[Saved data entries]
▬▬▬

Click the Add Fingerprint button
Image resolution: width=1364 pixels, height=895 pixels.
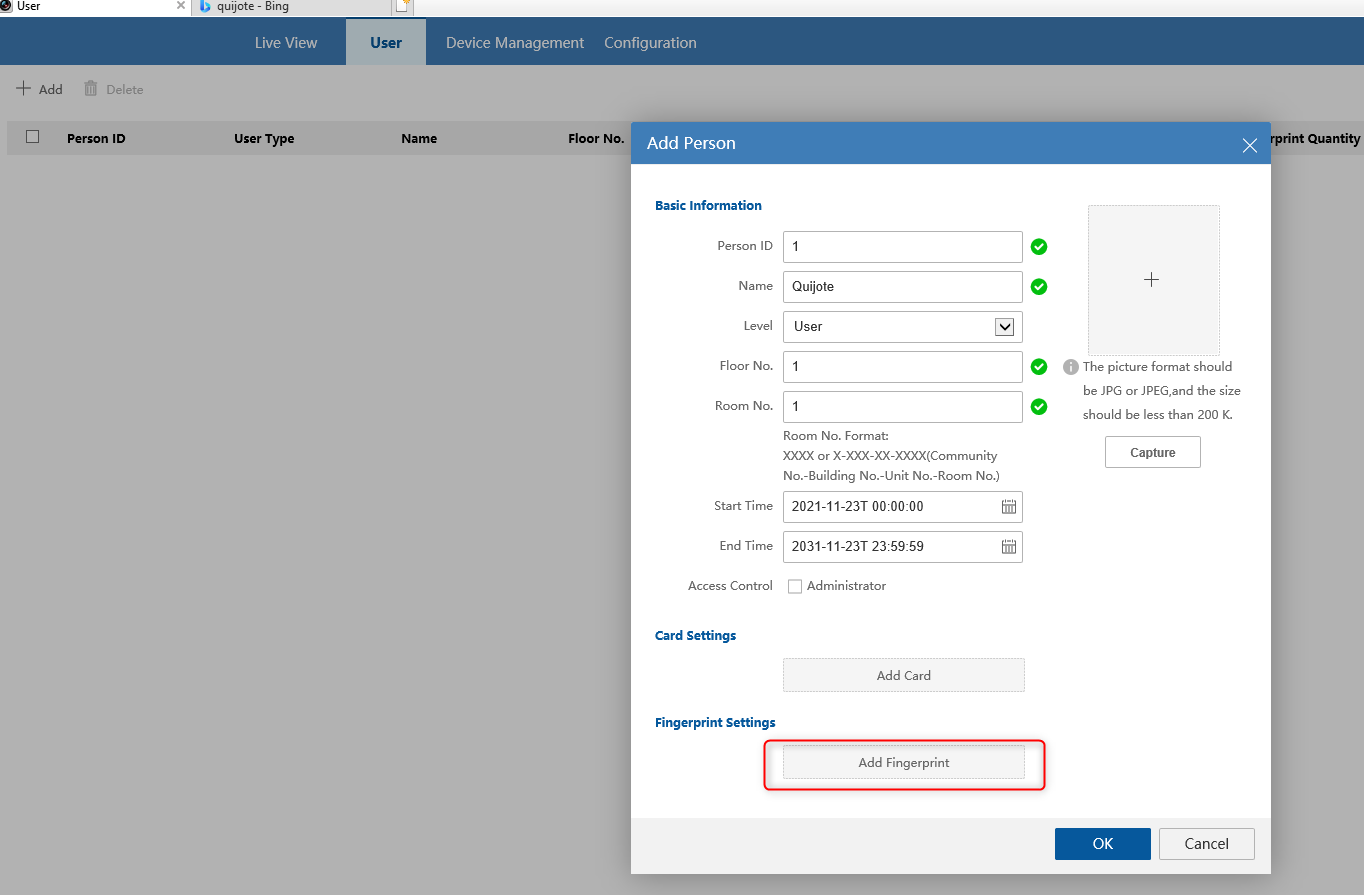coord(904,762)
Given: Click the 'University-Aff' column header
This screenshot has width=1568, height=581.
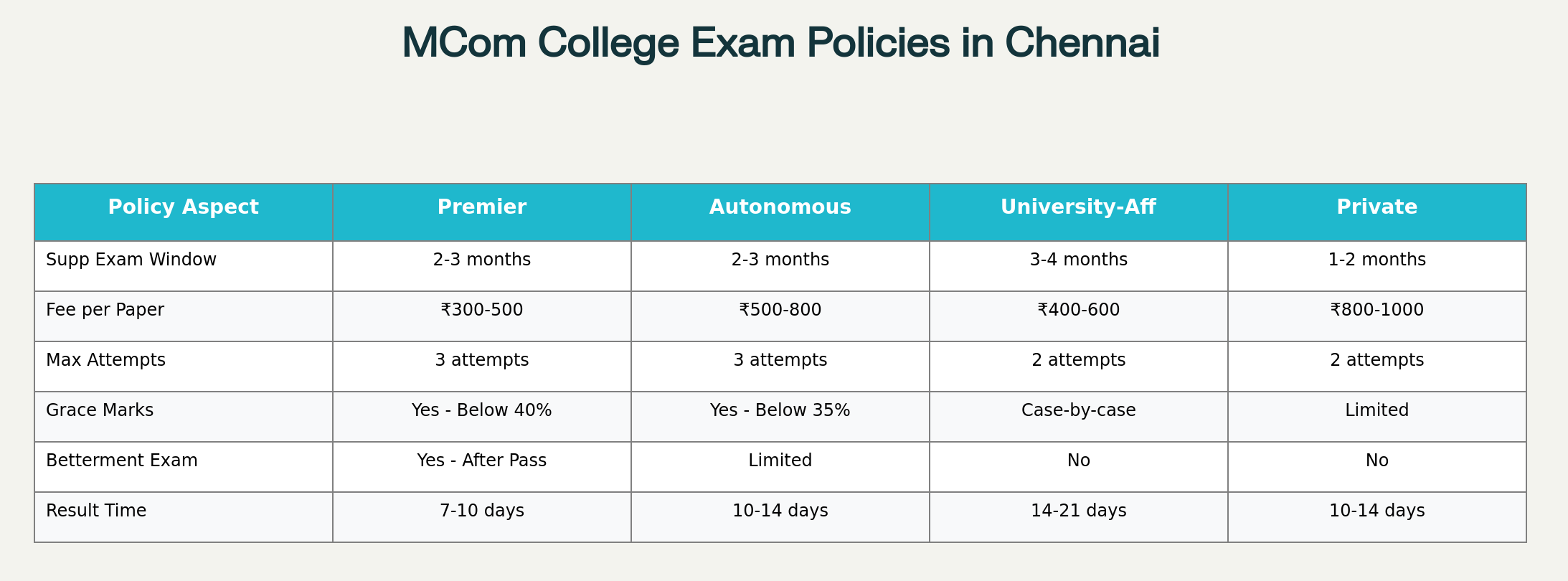Looking at the screenshot, I should tap(1078, 208).
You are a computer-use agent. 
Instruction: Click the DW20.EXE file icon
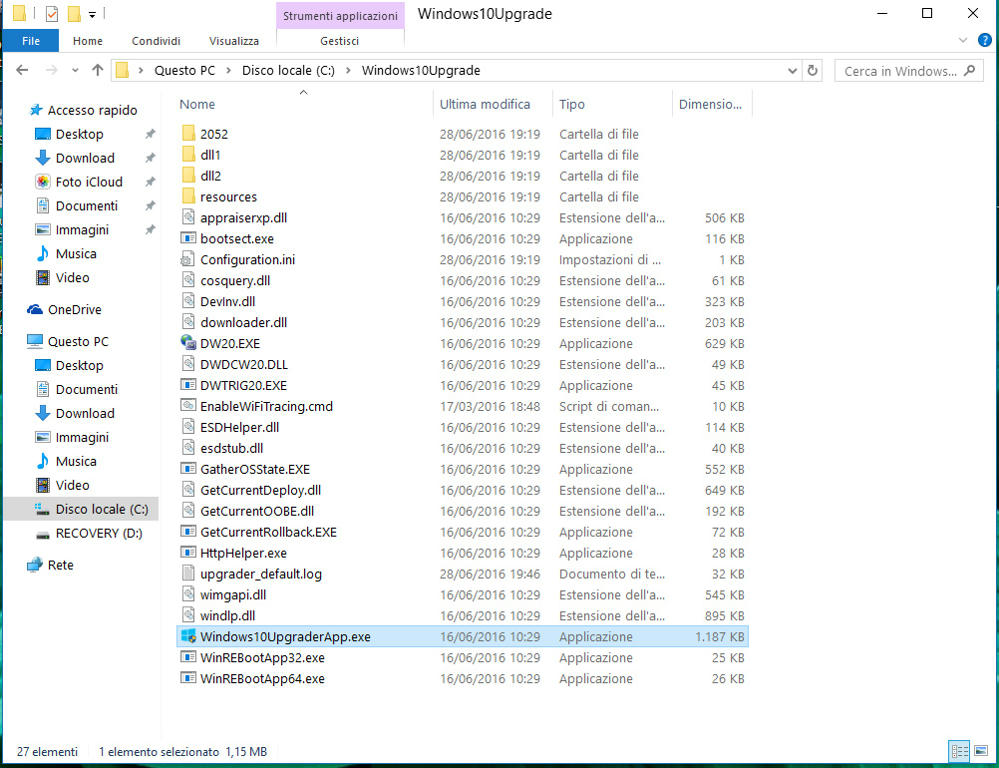[188, 343]
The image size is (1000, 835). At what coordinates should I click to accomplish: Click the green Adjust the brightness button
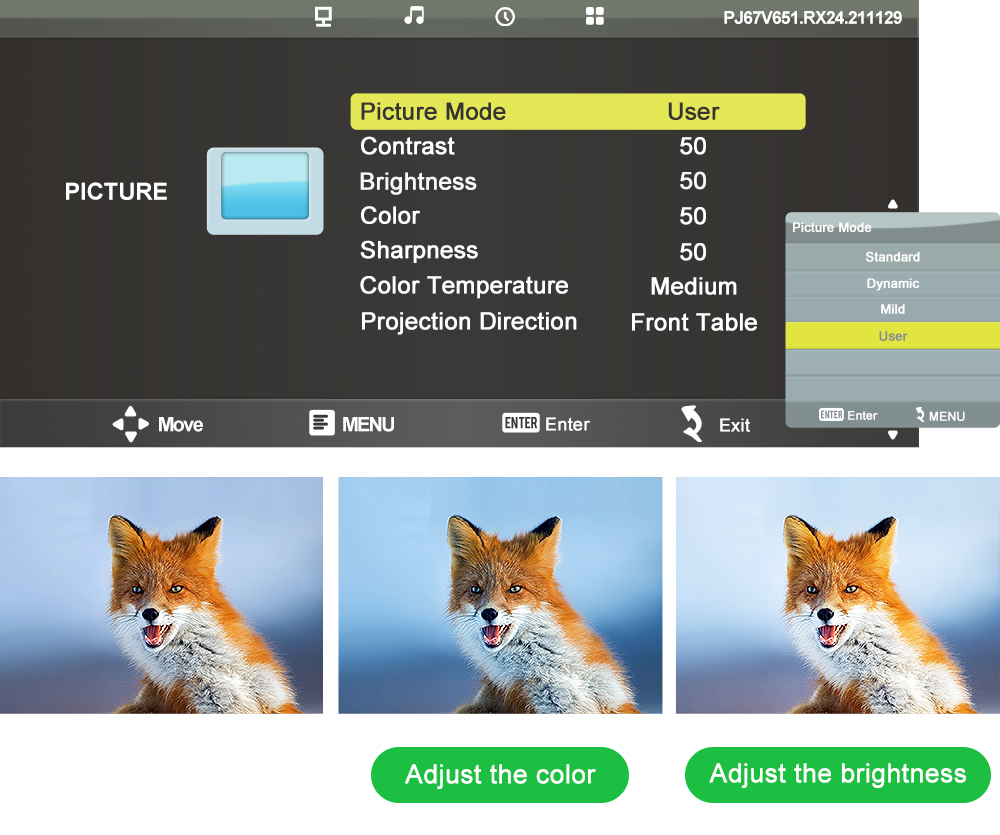(x=838, y=775)
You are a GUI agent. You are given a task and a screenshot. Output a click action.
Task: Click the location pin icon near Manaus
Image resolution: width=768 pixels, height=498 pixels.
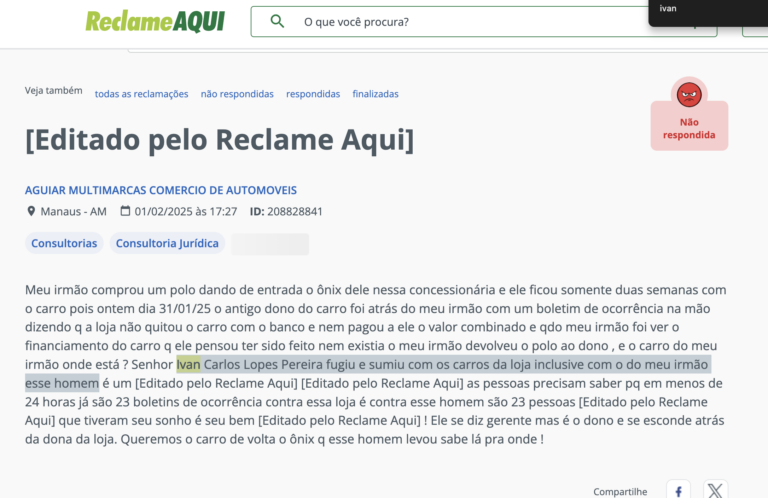point(31,211)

▬▬▬

--- WHAT NEEDS TO BE DONE ---
Exclude the pictures, then write out every record exactly as it stands.

--- REPLY TO THE TASK ---
Click the Add Fingerprint button
Image resolution: width=1364 pixels, height=895 pixels.
coord(904,762)
Given: Click the 'University-Aff' column header
This screenshot has width=1568, height=581.
Looking at the screenshot, I should tap(1078, 208).
You are a computer-use agent. 
Instruction: Click the DW20.EXE file icon
[188, 343]
The image size is (1000, 835). At what coordinates should I click to accomplish: Click the green Adjust the brightness button
(x=838, y=775)
You are a GUI agent. You are given a task and a screenshot. Output a click action.
Task: Click the location pin icon near Manaus
Image resolution: width=768 pixels, height=498 pixels.
point(31,211)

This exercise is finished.